Après-coup

La psychanalyse souffre d’une image qu’elle a elle-même contribué à vulgariser : « À 5 ans tout est joué », qui réduit chacun à son passé infantile. L’effet d’après-coup complique singulièrement ce causalisme rudimentaire. Emma n’est encore qu’une enfant quand l’épicier du village se permet un geste déplacé à son endroit. L’événement laisse une trace, mais qui restera longtemps insensée et inactive, comme exclue à l’intérieur de Psychè. Jusqu’au jour, Emma est devenue une jeune fille, où une circonstance « insignifiante », des vendeurs dans un magasin (sinon une épicerie) qui rient quand elle passe, qui peut-être se moquent, dont les visages goguenards évoquent un rictus plus ancien, jusqu’au jour donc où resurgit l’événement premier. La collusion de ces deux « coups », que des années séparent, donne brutalement un sens à ce qui n’en avait pas, entraîne le refoulement* (qui est toujours après-coup) et déclenche la névrose hystérique et son cortège de symptômes : ne plus pouvoir « sortir », être vue (mise à nu), sans être touchée par l’angoisse.

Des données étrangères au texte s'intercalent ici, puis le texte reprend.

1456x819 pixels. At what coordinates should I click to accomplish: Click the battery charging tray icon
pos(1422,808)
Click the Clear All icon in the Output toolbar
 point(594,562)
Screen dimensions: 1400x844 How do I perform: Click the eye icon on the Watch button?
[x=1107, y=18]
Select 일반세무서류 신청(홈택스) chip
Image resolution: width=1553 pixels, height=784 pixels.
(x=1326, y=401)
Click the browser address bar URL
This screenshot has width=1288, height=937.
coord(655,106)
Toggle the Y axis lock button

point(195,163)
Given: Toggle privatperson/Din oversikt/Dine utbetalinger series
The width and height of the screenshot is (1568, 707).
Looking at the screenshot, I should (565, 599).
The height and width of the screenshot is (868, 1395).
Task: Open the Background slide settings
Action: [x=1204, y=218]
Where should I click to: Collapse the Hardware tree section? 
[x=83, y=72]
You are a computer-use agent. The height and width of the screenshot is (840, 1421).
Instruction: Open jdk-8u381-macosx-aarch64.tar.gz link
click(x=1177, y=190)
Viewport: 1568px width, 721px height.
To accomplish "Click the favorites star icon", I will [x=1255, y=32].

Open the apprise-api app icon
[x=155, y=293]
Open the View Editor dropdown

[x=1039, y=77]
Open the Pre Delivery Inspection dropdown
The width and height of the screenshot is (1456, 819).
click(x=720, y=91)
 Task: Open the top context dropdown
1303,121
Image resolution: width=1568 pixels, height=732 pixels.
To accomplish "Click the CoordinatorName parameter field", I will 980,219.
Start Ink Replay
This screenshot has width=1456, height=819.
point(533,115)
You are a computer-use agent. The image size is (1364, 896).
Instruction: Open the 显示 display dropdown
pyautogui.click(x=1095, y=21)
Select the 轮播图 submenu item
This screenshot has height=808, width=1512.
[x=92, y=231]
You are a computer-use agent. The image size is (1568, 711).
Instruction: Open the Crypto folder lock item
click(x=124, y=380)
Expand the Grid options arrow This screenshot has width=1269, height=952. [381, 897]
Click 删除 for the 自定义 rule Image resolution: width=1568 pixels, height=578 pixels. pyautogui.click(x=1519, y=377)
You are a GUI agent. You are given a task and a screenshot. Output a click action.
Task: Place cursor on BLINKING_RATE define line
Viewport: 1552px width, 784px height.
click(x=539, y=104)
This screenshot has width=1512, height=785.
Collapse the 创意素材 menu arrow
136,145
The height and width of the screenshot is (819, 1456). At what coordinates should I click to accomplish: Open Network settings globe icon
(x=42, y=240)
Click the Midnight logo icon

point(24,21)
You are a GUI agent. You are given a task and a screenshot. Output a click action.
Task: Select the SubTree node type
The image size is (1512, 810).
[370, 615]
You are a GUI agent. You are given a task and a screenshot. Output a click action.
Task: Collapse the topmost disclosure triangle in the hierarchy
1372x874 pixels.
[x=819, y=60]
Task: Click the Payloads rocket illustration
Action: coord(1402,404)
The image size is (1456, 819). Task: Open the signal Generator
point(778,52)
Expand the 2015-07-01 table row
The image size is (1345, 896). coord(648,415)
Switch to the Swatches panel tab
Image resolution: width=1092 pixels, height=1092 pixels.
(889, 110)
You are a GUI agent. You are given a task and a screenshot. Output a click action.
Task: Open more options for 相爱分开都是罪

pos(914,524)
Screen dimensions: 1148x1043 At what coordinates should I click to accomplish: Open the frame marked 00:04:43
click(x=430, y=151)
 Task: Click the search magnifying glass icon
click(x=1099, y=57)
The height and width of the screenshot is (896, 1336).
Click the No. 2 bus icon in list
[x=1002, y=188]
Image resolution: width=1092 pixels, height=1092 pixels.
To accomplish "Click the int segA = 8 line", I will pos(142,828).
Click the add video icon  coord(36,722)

Quelle est la « cause » de la maladie ? L’événement de l’enfance, sa reviviscence à l’occasion de la deuxième scène ? L’après-coup ne répond pas à la question, il l’invalide. Il ne se contente pas d’inverser la chronologie, il la désordonne. Il faut deux coups pour faire un trauma* psychique.

Le phénomène d’après-coup ne concerne pas la seule enfance. Pour recevoir des (mauvais) coups qui dépassent les capacités d’élaboration psychique à l’heure où le coup frappe, il n’y a pas d’âge. Pas plus d’âge que n’en a en nous l’inconscient.